Admitir a culpa o tira do chão, porque tudo que ele construiu parte do princípio de que o que ele fez era certo. Acolher, aí, é criar espaço para sua fala. Nesse lugar, também cabe o confronto —as perguntas que são feitas. "E nisso tudo o terapeuta precisa suportar esse horror psíquico sem dissociar junto com a pessoa. Validar o sofrimento dele sem validar a violência é o desafio", diz Ingrid.
A reflexão vale para a terapia nossa de cada semana, mesmo que não tenhamos cometido crimes hediondos. A psicóloga clínica Viviane Anaia explica que o analista deve, sim, ter uma ação protetiva que suscite uma empatia ou identificação com a humanidade que há naquele problema do paciente. "Quem procura uma análise está sofrendo, com uma dor. O primeiro passo é acolher o sofrimento como legítimo. Mas se para no acolhimento, a gente breca o processo. Para se analisar, é preciso avançar para o momento de indagação para ajudar o paciente a lapidar a demanda e transformar o que se viveu. A ideia é fazer com que aquilo ganhe status de pergunta, de questionamento", ela diz.

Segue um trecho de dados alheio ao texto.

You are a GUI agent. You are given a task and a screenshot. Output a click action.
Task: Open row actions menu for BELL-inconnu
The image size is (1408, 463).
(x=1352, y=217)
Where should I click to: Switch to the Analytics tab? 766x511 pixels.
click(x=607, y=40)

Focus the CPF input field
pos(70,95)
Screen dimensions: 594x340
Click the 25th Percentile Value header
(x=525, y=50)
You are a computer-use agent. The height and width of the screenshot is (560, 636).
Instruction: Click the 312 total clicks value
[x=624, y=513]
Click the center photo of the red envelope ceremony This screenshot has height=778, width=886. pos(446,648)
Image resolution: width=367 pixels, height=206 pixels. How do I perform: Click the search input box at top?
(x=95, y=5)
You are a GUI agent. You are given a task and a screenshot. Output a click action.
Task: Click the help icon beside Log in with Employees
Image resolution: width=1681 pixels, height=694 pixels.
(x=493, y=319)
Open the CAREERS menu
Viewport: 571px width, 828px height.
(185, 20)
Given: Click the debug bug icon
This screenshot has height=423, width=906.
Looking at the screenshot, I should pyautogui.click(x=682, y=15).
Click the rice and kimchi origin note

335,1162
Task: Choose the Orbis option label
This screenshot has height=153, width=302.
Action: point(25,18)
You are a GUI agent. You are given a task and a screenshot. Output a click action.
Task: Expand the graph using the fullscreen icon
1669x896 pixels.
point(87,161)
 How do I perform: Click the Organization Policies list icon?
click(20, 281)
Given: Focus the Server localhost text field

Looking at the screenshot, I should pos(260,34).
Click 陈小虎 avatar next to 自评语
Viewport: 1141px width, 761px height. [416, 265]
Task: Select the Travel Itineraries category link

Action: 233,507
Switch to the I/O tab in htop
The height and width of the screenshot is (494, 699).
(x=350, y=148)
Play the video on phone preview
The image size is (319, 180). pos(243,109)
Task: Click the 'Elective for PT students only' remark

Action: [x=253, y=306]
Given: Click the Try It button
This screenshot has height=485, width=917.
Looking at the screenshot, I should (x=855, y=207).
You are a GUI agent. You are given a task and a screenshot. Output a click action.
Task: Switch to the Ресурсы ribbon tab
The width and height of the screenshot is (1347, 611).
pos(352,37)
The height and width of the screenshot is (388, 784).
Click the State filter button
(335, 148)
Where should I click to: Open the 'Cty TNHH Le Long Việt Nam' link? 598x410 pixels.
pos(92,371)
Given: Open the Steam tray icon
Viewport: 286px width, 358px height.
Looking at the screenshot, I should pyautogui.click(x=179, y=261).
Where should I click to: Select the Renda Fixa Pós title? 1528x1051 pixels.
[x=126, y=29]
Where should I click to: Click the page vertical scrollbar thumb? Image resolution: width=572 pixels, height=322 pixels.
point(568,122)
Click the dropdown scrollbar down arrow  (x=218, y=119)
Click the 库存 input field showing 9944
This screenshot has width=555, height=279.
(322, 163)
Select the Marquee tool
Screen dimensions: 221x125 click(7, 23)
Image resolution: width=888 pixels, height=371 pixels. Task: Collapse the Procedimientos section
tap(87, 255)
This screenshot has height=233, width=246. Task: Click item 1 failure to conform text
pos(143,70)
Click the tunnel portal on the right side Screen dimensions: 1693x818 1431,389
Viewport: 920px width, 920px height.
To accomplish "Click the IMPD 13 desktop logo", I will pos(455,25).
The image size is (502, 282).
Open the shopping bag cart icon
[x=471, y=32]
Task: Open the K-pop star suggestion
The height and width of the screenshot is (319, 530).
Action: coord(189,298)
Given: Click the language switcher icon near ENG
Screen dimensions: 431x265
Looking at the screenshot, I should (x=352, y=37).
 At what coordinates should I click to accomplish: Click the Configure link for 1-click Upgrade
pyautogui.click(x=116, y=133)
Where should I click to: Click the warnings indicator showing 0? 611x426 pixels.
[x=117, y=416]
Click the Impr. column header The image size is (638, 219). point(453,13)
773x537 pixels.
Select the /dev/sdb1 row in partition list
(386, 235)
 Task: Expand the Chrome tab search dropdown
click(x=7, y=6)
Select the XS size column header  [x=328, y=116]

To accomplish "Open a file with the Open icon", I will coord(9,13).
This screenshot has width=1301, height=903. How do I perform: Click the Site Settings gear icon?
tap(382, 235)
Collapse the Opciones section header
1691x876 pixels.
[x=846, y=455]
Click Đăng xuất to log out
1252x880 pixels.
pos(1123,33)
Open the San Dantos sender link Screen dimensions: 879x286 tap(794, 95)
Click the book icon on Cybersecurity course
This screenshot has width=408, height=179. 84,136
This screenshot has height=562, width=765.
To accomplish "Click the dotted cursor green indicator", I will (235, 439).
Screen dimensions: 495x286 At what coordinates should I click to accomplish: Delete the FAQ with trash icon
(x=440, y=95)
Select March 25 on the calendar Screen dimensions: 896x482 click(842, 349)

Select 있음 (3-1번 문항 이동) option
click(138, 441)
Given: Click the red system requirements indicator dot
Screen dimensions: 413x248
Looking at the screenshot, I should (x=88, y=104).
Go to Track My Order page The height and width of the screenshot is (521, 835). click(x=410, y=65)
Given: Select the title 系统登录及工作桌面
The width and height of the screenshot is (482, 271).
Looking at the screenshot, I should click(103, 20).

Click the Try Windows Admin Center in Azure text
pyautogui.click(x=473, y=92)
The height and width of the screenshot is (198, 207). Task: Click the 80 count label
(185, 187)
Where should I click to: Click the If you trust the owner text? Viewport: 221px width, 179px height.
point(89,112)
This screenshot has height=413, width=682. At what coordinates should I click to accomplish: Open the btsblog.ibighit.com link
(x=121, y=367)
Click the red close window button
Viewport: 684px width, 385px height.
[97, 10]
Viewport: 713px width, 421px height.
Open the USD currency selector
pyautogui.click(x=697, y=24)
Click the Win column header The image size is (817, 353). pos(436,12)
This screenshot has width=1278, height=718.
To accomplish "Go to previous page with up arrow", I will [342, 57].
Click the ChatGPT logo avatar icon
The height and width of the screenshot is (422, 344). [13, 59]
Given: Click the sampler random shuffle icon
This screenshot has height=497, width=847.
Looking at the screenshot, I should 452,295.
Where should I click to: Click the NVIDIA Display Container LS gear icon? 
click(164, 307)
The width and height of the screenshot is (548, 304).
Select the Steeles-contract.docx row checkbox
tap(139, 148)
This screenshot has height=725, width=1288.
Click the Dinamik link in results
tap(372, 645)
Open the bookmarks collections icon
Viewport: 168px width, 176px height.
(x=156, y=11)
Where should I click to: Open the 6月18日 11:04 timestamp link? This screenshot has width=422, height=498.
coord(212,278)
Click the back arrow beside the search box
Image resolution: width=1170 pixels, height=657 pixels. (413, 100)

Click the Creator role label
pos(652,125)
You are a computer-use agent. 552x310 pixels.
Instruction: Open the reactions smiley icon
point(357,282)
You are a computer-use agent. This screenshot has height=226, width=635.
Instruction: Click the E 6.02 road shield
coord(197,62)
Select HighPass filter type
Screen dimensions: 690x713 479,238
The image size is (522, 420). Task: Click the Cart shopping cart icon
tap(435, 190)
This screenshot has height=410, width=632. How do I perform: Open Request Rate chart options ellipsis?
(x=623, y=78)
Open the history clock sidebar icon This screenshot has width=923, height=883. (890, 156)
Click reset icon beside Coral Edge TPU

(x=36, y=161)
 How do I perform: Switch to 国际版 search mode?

São essas indagações que fazem o paciente sair do estado de sofrimento buscando outras respostas. "O acolhimento como fim em si mesmo não surte efeito analítico e não proporciona as questões necessárias. Sem provocar o questionamento ninguém sai do lugar", completa.
Abraço é bom, claro que é. Mas tem hora em que é preciso encarar o problema de frente para sair de onde está. Acolher é dar espaço para que a coragem do confronto com a própria construção de si mesmo aconteça. Jamie não aceitou em uma primeiro momento, apesar de se importar muito com algo que é irrelevante quando está fazendo terapia: será que a psicóloga gosta dele?
É possível com os profissionais adequados, mas o paciente precisa estar disposto e derrubar alguns castelos que criou. Fácil, ninguém disse que seria. O rosto lívido da psicóloga no fim do episódio confirma.